Implementing MLOps on an Edge Device

This article introduces developers to MLOps and strategies for implementing MLOps on edge devices.



By Felix Baum, Qualcomm Technologies

The lifecycle of traditional software is arguably quite straight forward. At its simplest, you develop, test, and deploy the software, and then release a new version with features, updates, and/or fixes as needed. To facilitate this, traditional software development often relies on DevOps, which involves Continuous Integration (CI), Continuous Delivery (CD), and Continuous Testing (CT) to reduce development time while continuously delivering new releases and maintaining quality.

When it comes to machine learning (ML) modeling, it’s easy to think that the ML workflow follows a similar pattern. After all, it should just be a matter of creating and training an ML model, deploying it, and releasing a new version as required. But the environment in which ML systems operate complicates things. For starters, the ML systems themselves are inherently different from traditional software due to their data-driven, non-deterministic behaviour. And as recent global events have highlighted, our world is constantly changing, so ML practitioners must anticipate that the real-world data on which production models1 infer, will inevitably change too.

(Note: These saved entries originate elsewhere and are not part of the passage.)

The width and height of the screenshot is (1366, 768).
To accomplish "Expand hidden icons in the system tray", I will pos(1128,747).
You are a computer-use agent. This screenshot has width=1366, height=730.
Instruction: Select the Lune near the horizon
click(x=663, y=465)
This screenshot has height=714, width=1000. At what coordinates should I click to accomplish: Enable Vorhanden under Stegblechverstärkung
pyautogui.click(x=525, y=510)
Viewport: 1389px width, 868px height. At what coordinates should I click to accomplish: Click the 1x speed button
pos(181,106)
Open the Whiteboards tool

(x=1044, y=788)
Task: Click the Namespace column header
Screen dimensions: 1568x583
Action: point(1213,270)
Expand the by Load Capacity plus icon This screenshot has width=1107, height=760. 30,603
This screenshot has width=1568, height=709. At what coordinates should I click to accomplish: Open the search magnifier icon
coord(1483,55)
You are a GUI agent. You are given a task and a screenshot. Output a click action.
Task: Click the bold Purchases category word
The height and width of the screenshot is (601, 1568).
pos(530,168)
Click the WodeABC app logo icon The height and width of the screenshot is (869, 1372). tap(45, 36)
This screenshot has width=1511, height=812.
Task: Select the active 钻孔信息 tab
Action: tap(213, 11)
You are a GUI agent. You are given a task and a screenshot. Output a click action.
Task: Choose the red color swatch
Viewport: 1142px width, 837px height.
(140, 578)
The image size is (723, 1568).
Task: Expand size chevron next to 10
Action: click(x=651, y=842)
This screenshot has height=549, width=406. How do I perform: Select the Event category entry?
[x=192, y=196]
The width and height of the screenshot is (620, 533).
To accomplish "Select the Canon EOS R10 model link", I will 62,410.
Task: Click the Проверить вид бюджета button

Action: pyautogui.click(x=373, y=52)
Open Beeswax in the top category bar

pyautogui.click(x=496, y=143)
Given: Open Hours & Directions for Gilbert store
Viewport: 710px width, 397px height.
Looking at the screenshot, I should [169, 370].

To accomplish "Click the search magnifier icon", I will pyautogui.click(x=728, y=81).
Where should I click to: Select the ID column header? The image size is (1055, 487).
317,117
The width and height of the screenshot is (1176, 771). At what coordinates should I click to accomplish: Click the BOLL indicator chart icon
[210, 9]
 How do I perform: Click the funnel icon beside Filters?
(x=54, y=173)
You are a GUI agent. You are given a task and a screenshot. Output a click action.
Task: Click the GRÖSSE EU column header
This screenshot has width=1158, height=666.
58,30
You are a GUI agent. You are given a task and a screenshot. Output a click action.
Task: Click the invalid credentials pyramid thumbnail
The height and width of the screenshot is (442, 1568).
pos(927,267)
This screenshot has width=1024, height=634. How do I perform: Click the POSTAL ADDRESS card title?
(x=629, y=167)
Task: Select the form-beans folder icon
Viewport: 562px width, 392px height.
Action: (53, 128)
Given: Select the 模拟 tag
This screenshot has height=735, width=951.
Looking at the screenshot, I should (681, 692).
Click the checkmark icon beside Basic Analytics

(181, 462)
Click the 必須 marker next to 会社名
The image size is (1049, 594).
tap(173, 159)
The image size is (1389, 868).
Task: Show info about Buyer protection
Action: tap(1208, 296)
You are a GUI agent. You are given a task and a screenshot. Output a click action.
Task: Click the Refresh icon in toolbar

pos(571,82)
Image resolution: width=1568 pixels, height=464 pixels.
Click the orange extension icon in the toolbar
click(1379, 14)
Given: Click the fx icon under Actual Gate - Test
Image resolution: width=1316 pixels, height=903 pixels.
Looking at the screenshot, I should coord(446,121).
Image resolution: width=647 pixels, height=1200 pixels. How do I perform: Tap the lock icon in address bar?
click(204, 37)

As a result, a special kind of DevOps for ML has emerged, called MLOps (short for “machine learning and operations”), to help manage this constant change and the subsequent need for model redeployments. MLOps embraces DevOps’ continuous integration and continuous delivery, but replaces the continuous testing phase with continuous training. This continuous training of new models, which includes redeployment of those new models and all of the technical efforts that go along with it, aims to address three notable aspects of ML projects:

  • The need for “explainability” as to how and why a model makes certain predictions. This is especially important for auditing purposes to meet regulations and/or certain levels of predictive performance.
  • Model decay, which is the reduction of the production model’s predictive performance over time, due to new and changing real-world data encountered by the model.
  • The continuous development and enhancements to the model driven by business requirements.

Continuous training, and indeed MLOps in general, embrace the idea that the model will constantly and inevitably change, which means organizations implement MLOps strategies and tactics to varying degrees.

As MLOps have evolved, a number of organizations have put forth frameworks for best practices. One prominent example is Google’s MLOps guidelines which describes three levels of MLOps implementations adopted by organizations:

  • MLOps level 0: Manual Process: the need for model training and deployment are formally recognized, but are performed manually, often in an ad-hoc fashion through scripts and interactive processes. This level generally lacks continuous integration and continuous delivery.
  • MLOps level 1: ML pipeline automation: this level introduces a pipeline for continuous training. Data and model validation are automated, and triggers are in place to retrain the model with fresh data when its performance degrades.
  • MLOps level 2: CI/CD pipeline automation: the ML workflow has been automated to the point where data scientists are able to update both the model and pipeline with reduced intervention from developers.

Organizations that have implemented MLOps level 2 or MLOps level 3 may even make use of so called “shadow models”, which are models that are trained in parallel while the production model runs, using a different training dataset for each. When a new production model is needed, a shadow model can be quickly selected and deployed.

Figure

Figure 1 - A visual depiction of parallel training of shadow models on different datasets. Each model is a potential candidate to become the new production model.

 

To better understand how and when these different levels of MLOps can be implemented, consider the following examples.

Example 1: Packaging Robots

A simple example is a robot at the end of an assembly line, that uses computer vision powered by ML to analyze and package up products. The ML model may have been trained to recognize square and rectangular boxes of a limited range of sizes. However, the business will now introduce new shapes and sizes for its packages, so a new ML model is created and deployed. In this scenario a development team at MLOps level 0 would manually create, train, and deploy a new model, pre-emptively before the new types of packages start rolling down the assembly line. Given the limited domain of the robot’s capabilities, this level of MLOps may suffice.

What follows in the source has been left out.